抜粋文:
______

5歳〜14歳

 

はじめて父が怖いと思ったのは、5歳くらいの時。父の祖母が家に遊びに来ていて、私は珍しいお客さんと一緒に遊びたくて揺さぶったりパンチをしたりした。当時は相手も笑ってくれているからそれが楽しいんだと勘違いしていて、正しいコミュニケーションの取り方がわからなかった。祖母に育てられておばあちゃんっ子の父はそれを見てブチ切れ、私を何度も蹴り飛ばした。私はどうして蹴られているのか、父が怒っているのかわからなかった。

 

次は、家で父と遊んでいた時、私は珍しく父が遊んでくれることが嬉しかった。けど、どうしたら父が楽しんでくれるのかがわからなかったからとりあえず軽く蹴ってみたら、笑ってくれた。私が蹴ると笑ってくれるのか、と勘違いした私はだんだん強く蹴り始めた。

すると笑っていた父がいきなり怖い顔をして思いっきり蹴り返してきた。父は、蹴られたら痛いだろう、みたいなことを言っていた気がするけど逃げることに必死であまり耳に入らなかった。けど、その時初めて人を蹴ったりしちゃいけないことがわかった。

居場所がなくなった私は家の裏の公園に逃げた。

 

小4で引っ越しをするまでの間、犬を3匹と猫を1匹飼っていた。

______

[コレクションから抽出したデータ]
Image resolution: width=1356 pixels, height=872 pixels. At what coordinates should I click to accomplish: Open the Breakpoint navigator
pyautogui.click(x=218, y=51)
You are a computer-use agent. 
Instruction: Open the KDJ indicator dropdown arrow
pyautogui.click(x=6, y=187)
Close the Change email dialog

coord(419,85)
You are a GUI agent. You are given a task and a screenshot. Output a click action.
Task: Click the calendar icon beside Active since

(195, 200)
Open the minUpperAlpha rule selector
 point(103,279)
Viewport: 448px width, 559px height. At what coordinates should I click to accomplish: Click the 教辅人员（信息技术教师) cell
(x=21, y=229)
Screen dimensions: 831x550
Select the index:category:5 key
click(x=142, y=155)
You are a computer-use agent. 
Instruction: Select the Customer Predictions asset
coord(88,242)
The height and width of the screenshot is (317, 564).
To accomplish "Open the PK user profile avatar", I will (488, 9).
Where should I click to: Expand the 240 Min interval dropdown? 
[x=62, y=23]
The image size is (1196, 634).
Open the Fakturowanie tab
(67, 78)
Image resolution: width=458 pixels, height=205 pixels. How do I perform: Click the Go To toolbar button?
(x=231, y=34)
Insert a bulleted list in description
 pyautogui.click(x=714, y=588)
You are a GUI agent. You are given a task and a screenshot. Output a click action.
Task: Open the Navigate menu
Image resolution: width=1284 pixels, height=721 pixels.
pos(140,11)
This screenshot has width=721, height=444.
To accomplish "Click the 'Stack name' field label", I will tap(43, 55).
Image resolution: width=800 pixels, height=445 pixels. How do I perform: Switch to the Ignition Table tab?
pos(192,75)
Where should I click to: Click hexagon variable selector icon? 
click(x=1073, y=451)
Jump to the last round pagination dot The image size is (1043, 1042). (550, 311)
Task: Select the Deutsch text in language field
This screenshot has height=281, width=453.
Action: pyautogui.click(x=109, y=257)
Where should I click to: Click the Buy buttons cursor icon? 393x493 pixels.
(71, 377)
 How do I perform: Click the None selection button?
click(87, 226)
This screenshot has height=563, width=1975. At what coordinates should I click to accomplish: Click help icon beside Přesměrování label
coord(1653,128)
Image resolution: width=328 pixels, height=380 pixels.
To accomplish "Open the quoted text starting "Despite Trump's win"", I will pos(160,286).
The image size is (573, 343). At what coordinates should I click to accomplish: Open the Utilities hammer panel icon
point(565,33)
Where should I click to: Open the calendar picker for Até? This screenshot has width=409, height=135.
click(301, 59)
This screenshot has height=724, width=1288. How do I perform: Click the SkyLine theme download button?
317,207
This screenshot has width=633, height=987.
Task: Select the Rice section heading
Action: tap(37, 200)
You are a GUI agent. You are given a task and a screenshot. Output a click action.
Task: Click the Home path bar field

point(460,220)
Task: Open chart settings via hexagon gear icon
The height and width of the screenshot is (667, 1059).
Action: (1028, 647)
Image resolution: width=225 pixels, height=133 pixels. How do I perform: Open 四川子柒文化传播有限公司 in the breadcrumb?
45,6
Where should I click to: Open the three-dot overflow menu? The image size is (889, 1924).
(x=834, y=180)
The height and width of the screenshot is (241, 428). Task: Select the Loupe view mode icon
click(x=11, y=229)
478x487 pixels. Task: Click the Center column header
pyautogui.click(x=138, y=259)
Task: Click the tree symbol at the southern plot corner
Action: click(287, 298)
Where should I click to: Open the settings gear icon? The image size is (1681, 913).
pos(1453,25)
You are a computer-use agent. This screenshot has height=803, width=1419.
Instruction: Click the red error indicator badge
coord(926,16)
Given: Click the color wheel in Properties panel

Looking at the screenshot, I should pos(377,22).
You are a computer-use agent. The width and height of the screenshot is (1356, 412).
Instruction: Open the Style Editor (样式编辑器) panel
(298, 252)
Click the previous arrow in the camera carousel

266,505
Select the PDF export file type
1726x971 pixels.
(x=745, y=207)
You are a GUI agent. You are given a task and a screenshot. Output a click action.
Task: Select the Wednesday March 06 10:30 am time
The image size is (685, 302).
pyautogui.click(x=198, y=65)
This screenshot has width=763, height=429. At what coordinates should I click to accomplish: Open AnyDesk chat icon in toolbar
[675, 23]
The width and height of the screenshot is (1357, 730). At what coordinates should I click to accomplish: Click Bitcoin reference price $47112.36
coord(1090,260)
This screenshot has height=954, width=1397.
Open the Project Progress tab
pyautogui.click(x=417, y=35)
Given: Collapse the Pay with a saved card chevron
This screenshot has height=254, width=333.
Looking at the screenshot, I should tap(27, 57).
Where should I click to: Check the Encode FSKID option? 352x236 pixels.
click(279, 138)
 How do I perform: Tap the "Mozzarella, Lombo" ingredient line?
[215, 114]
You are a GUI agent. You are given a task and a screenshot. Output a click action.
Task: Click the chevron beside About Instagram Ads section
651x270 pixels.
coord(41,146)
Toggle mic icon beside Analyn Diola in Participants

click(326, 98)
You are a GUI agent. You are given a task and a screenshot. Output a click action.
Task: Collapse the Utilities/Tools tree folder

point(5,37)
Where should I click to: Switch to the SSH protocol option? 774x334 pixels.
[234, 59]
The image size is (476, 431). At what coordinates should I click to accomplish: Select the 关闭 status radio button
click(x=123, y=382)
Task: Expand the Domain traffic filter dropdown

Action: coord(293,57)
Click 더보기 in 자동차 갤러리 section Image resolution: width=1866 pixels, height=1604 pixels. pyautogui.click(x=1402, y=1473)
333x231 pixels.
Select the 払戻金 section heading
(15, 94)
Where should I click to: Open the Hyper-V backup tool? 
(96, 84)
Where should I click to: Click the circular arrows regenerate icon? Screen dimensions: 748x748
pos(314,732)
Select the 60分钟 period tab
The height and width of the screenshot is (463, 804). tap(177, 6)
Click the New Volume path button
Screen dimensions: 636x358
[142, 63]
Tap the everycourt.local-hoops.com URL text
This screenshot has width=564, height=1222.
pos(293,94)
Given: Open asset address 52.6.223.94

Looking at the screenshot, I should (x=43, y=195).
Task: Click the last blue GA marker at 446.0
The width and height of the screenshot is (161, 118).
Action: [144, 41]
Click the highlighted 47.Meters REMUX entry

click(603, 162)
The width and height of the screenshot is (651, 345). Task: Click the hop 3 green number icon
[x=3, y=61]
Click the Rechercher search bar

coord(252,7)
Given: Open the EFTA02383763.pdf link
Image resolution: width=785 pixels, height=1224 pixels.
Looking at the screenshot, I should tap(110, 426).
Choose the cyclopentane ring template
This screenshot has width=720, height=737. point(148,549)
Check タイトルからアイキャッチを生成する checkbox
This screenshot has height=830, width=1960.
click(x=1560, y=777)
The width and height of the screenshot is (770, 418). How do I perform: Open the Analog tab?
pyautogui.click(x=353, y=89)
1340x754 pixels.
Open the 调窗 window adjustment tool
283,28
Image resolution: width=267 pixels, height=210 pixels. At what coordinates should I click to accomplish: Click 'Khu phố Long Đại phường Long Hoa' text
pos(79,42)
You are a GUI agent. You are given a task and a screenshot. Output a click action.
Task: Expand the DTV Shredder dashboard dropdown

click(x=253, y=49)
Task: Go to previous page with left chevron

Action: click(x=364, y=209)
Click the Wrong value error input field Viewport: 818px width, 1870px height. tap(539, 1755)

______

課題:
1. 抜粋文の「はじめて父が怖いと思ったのは」から「ちゃいけないことがわかった。」までを、両端も含めてそのまま書き写しなさい。
2. 抜粋文に登場する人物をすべて挙げなさい。
データは参照しなくてよい。

解答:
1.
はじめて父が怖いと思ったのは、5歳くらいの時。父の祖母が家に遊びに来ていて、私は珍しいお客さんと一緒に遊びたくて揺さぶったりパンチをしたりした。当時は相手も笑ってくれているからそれが楽しいんだと勘違いしていて、正しいコミュニケーションの取り方がわからなかった。祖母に育てられておばあちゃんっ子の父はそれを見てブチ切れ、私を何度も蹴り飛ばした。私はどうして蹴られているのか、父が怒っているのかわからなかった。

 

次は、家で父と遊んでいた時、私は珍しく父が遊んでくれることが嬉しかった。けど、どうしたら父が楽しんでくれるのかがわからなかったからとりあえず軽く蹴ってみたら、笑ってくれた。私が蹴ると笑ってくれるのか、と勘違いした私はだんだん強く蹴り始めた。

すると笑っていた父がいきなり怖い顔をして思いっきり蹴り返してきた。父は、蹴られたら痛いだろう、みたいなことを言っていた気がするけど逃げることに必死であまり耳に入らなかった。けど、その時初めて人を蹴ったりしちゃいけないことがわかった。

2. 私、父、父の祖母